Columbia suit highlights hospital vulnerabilities

Earlier this month, the other shoe dropped for the embattled health care chain Columbia/HCA. A federal district court judge in Tampa unsealed a qui tam lawsuit, filed by a former hospital CFO and joined by the Department of Justice, that could result in one of the largest settlements in the history of organized health care.

Besides its massive scope, the suit is significant because it offers a detailed look at how the federal government may prosecute other hospitals and chains based on allegations of fraudulent cost reporting.

Until now, hospital cost reports represented an arcane field that no one paid much attention to. But experts say the Columbia suit could provide a map for whistle blowers hunting smaller prey. Any hospital that maintains reserves against cost reports, or makes any mistakes in allocating expenses among a menagerie of confusing cost centers, could be hit with a false claims suit.

"This is going to be a big wave," says Stephen Meagher, JD, with the law firm Phillips and Cohen in San Francisco. Meagher represents James Alderson, the former CFO of North Valley Hospital in Whitefish, MT, who blew the whistle in the Columbia suit.

Meagher declined to estimate the value of the false claims Columbia allegedly made. But he acknowledged that a settlement in the case could exceed $1 billion. The suit also targets Nashville-based Quorom Health Resources and Healthtrust Inc., which Columbia acquired in 1995.

Beyond false claims suits, cost reporting fraud could have criminal implications. The resemblance between the charges in Alderson’s suit and the indictments of Columbia executives last year for falsifying cost reports is no coincidence. Meagher admits that information he obtained working on Alderson’s suit was given to federal prosecutors.

In the suit, the government acknowledges that cost reporting basically works on the honor system — a system it claims Columbia exploited. "It is [well] known ... that fiscal intermediaries [FIs] have sufficient resources to perform full audits on fewer than 25% of the cost reports filed each year," it notes.

Columbia officials couldn’t be reached for comment. But Quorom CEO James Dalton says the company did its best to comply with Medicare rules, and was cooperating with the investigation. More significantly, Dalton says that standard accounting principles require hospitals to maintain reserves against cost reports. "Experience has demonstrated that there are numerous uncertainties and ambiguities, and in the review and auditing process some expenses might not be allowed," according to Dalton.
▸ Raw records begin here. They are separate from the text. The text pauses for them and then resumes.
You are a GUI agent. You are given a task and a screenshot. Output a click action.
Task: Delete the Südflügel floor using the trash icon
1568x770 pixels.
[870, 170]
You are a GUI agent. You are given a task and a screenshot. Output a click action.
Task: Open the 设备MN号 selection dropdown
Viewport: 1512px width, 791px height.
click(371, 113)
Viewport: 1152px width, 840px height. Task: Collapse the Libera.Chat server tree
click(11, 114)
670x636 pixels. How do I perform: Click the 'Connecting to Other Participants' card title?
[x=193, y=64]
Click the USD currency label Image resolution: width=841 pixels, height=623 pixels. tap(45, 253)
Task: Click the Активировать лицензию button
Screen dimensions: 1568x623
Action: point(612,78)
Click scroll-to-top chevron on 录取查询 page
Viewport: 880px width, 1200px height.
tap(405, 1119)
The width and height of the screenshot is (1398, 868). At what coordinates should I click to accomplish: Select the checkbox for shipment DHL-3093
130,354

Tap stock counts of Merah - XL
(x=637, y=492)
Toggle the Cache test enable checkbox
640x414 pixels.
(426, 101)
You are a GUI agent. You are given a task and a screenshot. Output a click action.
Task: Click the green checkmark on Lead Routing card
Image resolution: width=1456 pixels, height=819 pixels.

Alderson’s suit alleges that Medicare, Medicaid and CHAMPUS were defrauded because Columbia and the other companies:

- Submitted one set of improper cost reports to the government, but kept a second set that contained correct figures and explicitly identified the expenses that should never have been submitted. The defendants allegedly also maintained special reserves in case the cost reports were denied.

- Labeled some operating expenses as capital expenses to boost Medicare reimbursement.

- Improperly sought reimbursement for interest expenses and used a special depreciation system to fatten reimbursement.

- Charged Medicare for such unallowable costs as physician recruitment expenses, telephone and television services for patients, cafeteria operations, and marketing not related to patient care.

- Fudged statistics used for calculating reimbursement for laundry and housekeeping services and shifted costs from pharmacy and central supply to drugs and medical supplies charged to patients.

- Combined cost centers to boost reimbursement, such as merging day surgery with operating room costs.

- Undercounted interim payments in hopes that it could keep the money until the FIs could calculate the correct amount.

- Switched inpatient costs to the outpatient section of its cost reports.

- Shifted home health and skilled nursing facility costs to hospital-based services.